La segunda víctima mortal que se ha cobrado el embalse de Ullíbarri en una semana ha encendido las alarmas de los servicios de emergencia y socorrismo. El jefe de Bomberos de Vitoria, Pedro Anitua, navegante y buceador en estas aguas que conoce muy bien, alerta de «la gran peligrosidad de bañarse fuera de las playas por las especiales condiciones que esconden las oscuras aguas de los pantanos, más cuando están bajos como ahora. Las convierten en una trampa».
El último accidente, el pasado miércoles, en el que pereció un joven de 21 años de Nanclares de la Oca «que sabía nadar muy bien», ocurrió en una zona acotada para el baño, con la lámina de agua al 47% de su capacidad, pero sin vigilancia porque la temporada de baños y el contrato de los socorristas acabaron el domingo.
Los expertos describen un lago artificial naturalizado con el tiempo, en el que había colinas, montes, casas, huertas, pozos, árboles. No es el fondo de una piscina. Hay desniveles que pueden dar un susto y ramas y algas que pueden enredarte. Y sobre todo, falta de visibilidad.

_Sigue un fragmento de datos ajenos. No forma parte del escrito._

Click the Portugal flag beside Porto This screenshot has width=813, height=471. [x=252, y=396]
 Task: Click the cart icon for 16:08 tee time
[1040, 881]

Todos los buceadores que han tenido que rescatar víctimas entre las aguas resaltan la dureza de la búsqueda «cuando te encuentras con el muerto al tacto y por sorpresa», subraya un submarinista.

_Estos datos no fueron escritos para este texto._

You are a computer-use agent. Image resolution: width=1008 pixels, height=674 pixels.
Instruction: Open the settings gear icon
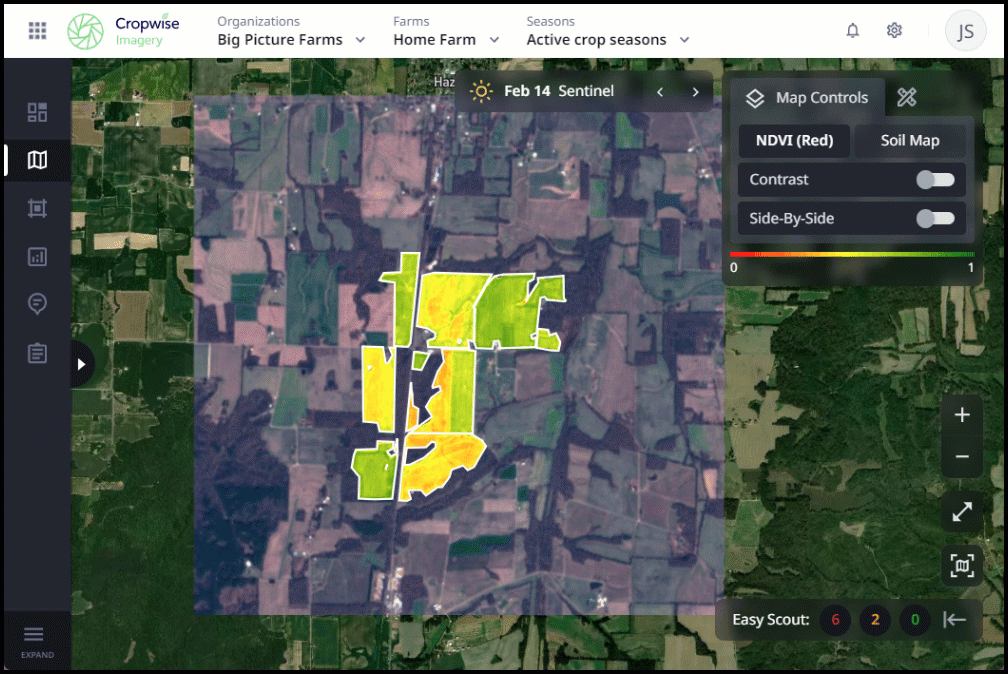(x=894, y=31)
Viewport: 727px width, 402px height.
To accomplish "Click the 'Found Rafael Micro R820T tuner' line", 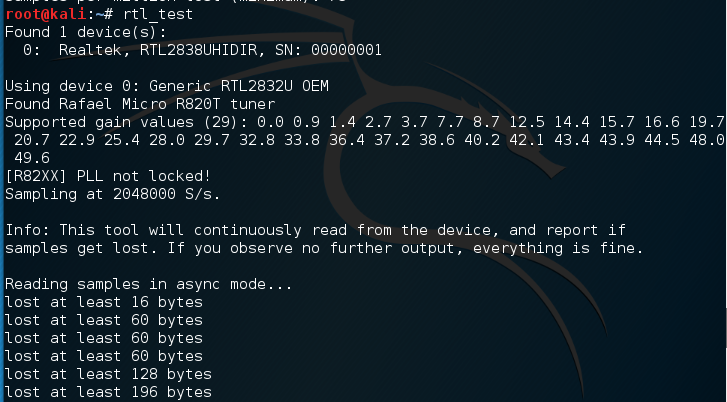I will click(140, 104).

Posiblemente, ha sido Iñigo Varela, ex-coordinador de los equipos de salvamento de la Cruz Roja en la zona, el que más cuerpos ha sacado. «Ocho. Pero han sido decenas de rescates, la mayor parte por imprudencias», resalta.
Vuelco de barcos
Según cálculos obtenidos de informaciones periodísticas al menos 74 personas se han ahogado en los embalses de Ullíbarri y Urrunaga desde que se llenaron las presas en 1957. «La primera causa de muertos en este medio es el vuelco de embarcaciones», agrega Anitua.
En cualquier caso, el máximo responsable de los Bomberos de Vitoria no comparte la opinión de prohibir el baño de manera explícita como ocurre ya en muchas balsas de riego del territorio, donde está señalizado con carteles. «No soy partidario de la prohibición en aras de la seguridad porque acabaríamos impidiendo el acceso de la gente al Gorbea o a la nieve. En esos lugares también muere gente en accidentes. Sí creo que hay que realizar campañas de advertencia sobre los peligros que encierra meterse en estas aguas».
La Diputación alavesa, competente en la ordenación de las playas de Landa y Garaio, recuerda que este año han pasado cerca de 97.000 personas desde abril y vuelve a hacer un llamamiento al sentido común. «No se pueden poner puertas al campo. Aunque llamamos playas a unas áreas acondicionadas en las que hay equipos de salvamento, cuando se acaba la temporada de baños no hay vigilancia, luego la gente no debe meterse en el agua», aseguró un portavoz del departamento de Medio Ambiente. La misma fuente recordó que Sanidad del Gobierno vasco consideró el pasado fin de semana que el baño «no era apto» en la segunda playa de Garaio donde ocurrió el último accidente. Había mucho fango.